▸ Written problem 1:
Echo the dataset rows, starting at the line containing "Image resolution: width=1568 pixels, height=709" and ending at the line containing "will click(272, 219).", both included.

▸ Text section:

──────────────────────────────

As the Heritage Foundation has explained, marriage is and always has been about more than meeting the emotional needs of consenting adults; any legal argument that ignores this reality is a poor and flawed one:
That is the nub of the Equal Protection issue. If marriage as an institution were only about the relationships adults form among themselves, it would undoubtedly violate Equal Protection for a state (or the U.S. Congress) not to recognize as marriage any adult relationship seeking that recognition. But marriage is and always has been about much more than the self-fulfillment of adult relationships, as history, common sense, legal precedent, and the trial record in the Hollingsworth case itself demonstrate. Because the institution of marriage is the principal manner in which society structures the critically important functions of procreation and the rearing of children, it has long been recognized as “one of the cornerstones of our civilized society.” The Supreme Court itself noted more than a century ago that “the union for life of one man and one woman” is “the sure foundation of all that is stable and noble in our civilization.”
Moreover, basing the definition of marriage on merely the emotions and desires of adults would allow the government to redefine marriage however it wants:
In recent decades, marriage has been weakened by a revisionist view that is more about adults’ desires than children’s needs. This reduces marriage to a system to approve emotional bonds or distribute legal privileges.

──────────────────────────────

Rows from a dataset
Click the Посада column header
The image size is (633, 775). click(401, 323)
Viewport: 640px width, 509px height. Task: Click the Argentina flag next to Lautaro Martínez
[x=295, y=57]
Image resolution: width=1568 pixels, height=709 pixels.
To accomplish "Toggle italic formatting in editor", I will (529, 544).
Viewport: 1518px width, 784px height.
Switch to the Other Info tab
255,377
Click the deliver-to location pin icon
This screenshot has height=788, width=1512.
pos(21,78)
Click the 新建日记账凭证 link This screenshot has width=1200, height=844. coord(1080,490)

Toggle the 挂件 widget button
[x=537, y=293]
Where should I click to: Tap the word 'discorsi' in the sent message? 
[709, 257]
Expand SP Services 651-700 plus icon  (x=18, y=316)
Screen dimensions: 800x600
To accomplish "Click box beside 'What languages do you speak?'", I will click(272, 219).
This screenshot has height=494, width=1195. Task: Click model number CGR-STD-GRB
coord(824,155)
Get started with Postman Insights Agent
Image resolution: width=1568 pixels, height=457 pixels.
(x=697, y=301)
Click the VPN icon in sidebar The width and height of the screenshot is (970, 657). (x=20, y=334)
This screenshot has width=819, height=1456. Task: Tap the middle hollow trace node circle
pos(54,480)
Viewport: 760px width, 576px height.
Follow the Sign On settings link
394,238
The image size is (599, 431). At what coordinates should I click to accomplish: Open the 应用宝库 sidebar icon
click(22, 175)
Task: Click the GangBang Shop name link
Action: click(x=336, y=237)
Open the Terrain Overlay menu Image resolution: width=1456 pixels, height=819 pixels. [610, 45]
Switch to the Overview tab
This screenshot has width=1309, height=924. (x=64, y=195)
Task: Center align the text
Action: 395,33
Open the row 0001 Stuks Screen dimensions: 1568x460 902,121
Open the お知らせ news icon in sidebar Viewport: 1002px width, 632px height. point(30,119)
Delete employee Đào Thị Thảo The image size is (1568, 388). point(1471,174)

──────────────────────────────

▸ Written problem 2:
Proceed with the text on the legal definition of marriage from the point where it stops.

▸ Expected output 1:
Image resolution: width=1568 pixels, height=709 pixels.
To accomplish "Toggle italic formatting in editor", I will (529, 544).
Viewport: 1518px width, 784px height.
Switch to the Other Info tab
255,377
Click the deliver-to location pin icon
This screenshot has height=788, width=1512.
pos(21,78)
Click the 新建日记账凭证 link This screenshot has width=1200, height=844. coord(1080,490)

Toggle the 挂件 widget button
[x=537, y=293]
Where should I click to: Tap the word 'discorsi' in the sent message? 
[709, 257]
Expand SP Services 651-700 plus icon  (x=18, y=316)
Screen dimensions: 800x600
To accomplish "Click box beside 'What languages do you speak?'", I will click(272, 219).

▸ Expected output 2:
Redefining marriage to include same-sex relationships is the culmination of this revisionism, and it would leave emotional intensity as the only thing that sets marriage apart from other bonds. Redefining marriage would further distance marriage from the needs of children and would deny, as a matter of policy, the ideal that a child needs both a mom and a dad. Decades of social science, including the latest studies using large samples and robust research methods, show that children tend to do best when raised by a mother and a father. The confusion resulting from further delinking childbearing from marriage would force the state to intervene more often in family life and expand welfare programs. Redefining marriage would legislate a new principle that marriage is whatever emotional bond the government says it is. (emphasis added)
This debate is not about what any person wants marriage to be. It is about what marriage is. Same-sex relationships and opposite-sex relationships are different by nature. No one is arguing that same-sex couples should not be allowed to live and love as they please. Indeed, same-sex couples are already allowed to do so in every state in this country. However, they should not be able to redefine marriage for everyone else.